1. Create effective onboarding programs
25% of new employees lost their jobs due to cyber security mistakes according to Forbes. What’s more, over one-third (36%) of employees admit to compromising security, with fewer reporting their mistakes to IT out of fear.
This causes a huge problem for businesses, specifically IT and security teams. It can be difficult to track where issues first came from. One effective way of combating this problem is to ensure new employees learn security processes and procedures when they first start during onboarding. This will help them avoid creating bad habits and keep your business safe.
2. Provide security awareness training
Consider this: phishing is the most common form of cyber attacks for all organizations, but only 52% of people know what phishing is.
Teaching your employees how to keep your business safe and secure is the best preventative measure you can take. Teach your team about the dangers of weak passwords, phishing scams, and letting an unregistered visitor onto the premises. When your employees have a better understanding of the types of attacks and why they happen, they can put their learnings into practice to avoid them.
3. Ensure leadership set good examples
According to a 2022 report, nearly half (49%) of C-suite executives report that they have requested to bypass one or more security measures in the last year. Pressure from the top can have detrimental ripple effects throughout your organization. Your employees and wider teams may view security as less important, and may start to cut corners themselves where digital security is concerned. It’s impossible for IT and security teams to monitor everyone. Ensure your leadership set a good example of security measures for their employees to follow.
4. Consider merging IT and security teams
Your physical and digital security work in equal measure to keep your company, people, and data safe. Without one, the other is compromised. For some organizations, particularly smaller businesses, it might make sense to merge your IT and security functions. This will not only give you a more consolidated view of your security, but it’ll also help both parties communicate more effectively together.
5. Invest in technology that your people can use easily
According to a 2021 report from NordPass, over 100 million people around the world use the password “123456”. It is the most popular choice of password, and it takes one second for hackers to crack.
Use technology to good use when it comes to digital security. Passwords account for 80% of all hacking-related attacks. With a simple password protection tool, your people can rely on technology to generate safe passwords for them.
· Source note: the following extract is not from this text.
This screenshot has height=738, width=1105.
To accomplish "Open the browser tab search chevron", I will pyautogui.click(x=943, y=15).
Of course, passwords are only a small snippet of security tools that people can use to protect their information and your organization. Look out for technology tools that your employees can understand and use easily and without fuss.
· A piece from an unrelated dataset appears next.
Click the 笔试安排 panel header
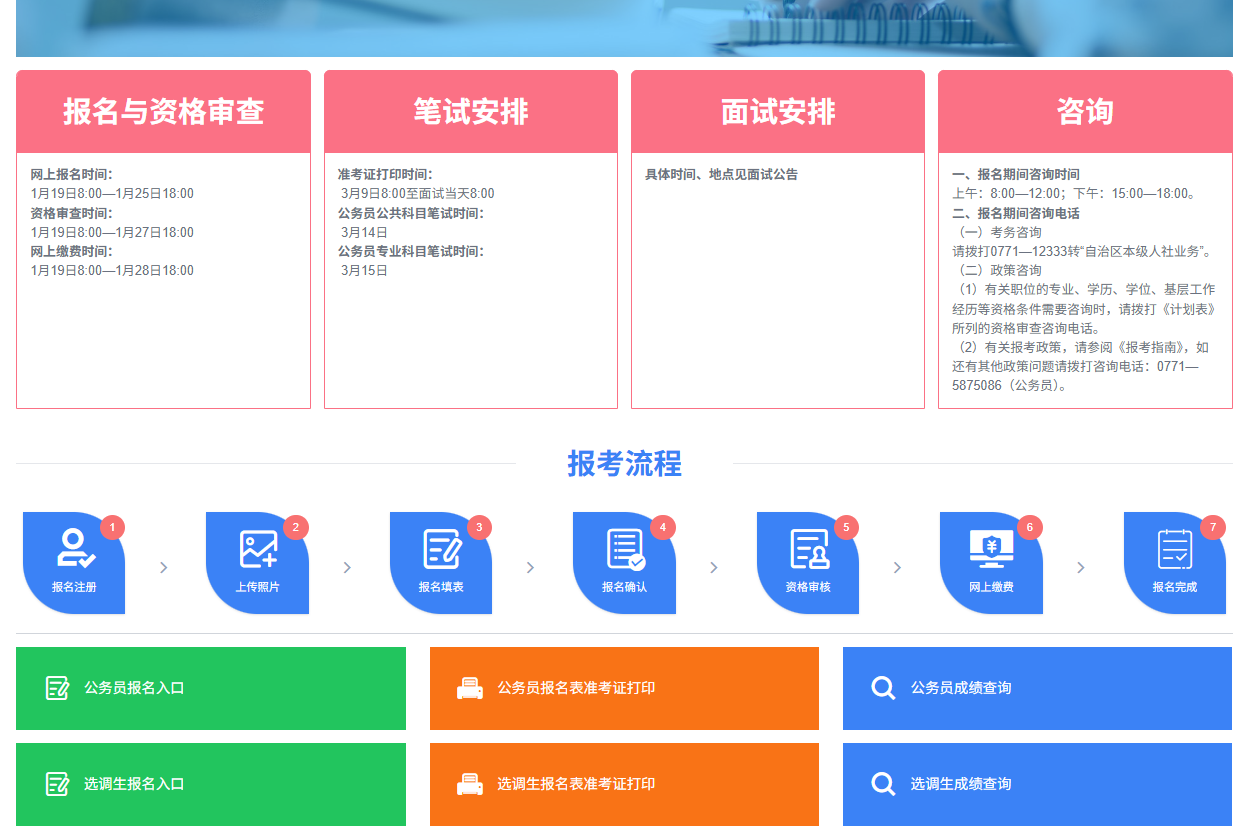This screenshot has width=1255, height=836. [x=471, y=112]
- Your people can be your greatest defense when it comes to workplace security if they are aware, trained, and able to communicate with others.
- 82% of data breaches involved a human element in 2021, while 14% of those were mistakes made by human error.
- Creating effective onboarding programs will help avoid human-related errors, as 25% of new employees lost their jobs due to cyber security mistakes.
- 36% of employees admit to compromising security, with fewer reporting their mistakes to IT out of fear.
The world of security is changing fast, and it’s easy to sometimes let it slip down the priority list-especially when so many other things need attention. But being proactive and preventative is a million times better than being too late.
Your employees have the ability to be your best line of defense, as long as they are properly trained and aware of security threats. Follow the 5 ways above and consider adding or changing some to suit the needs of your business.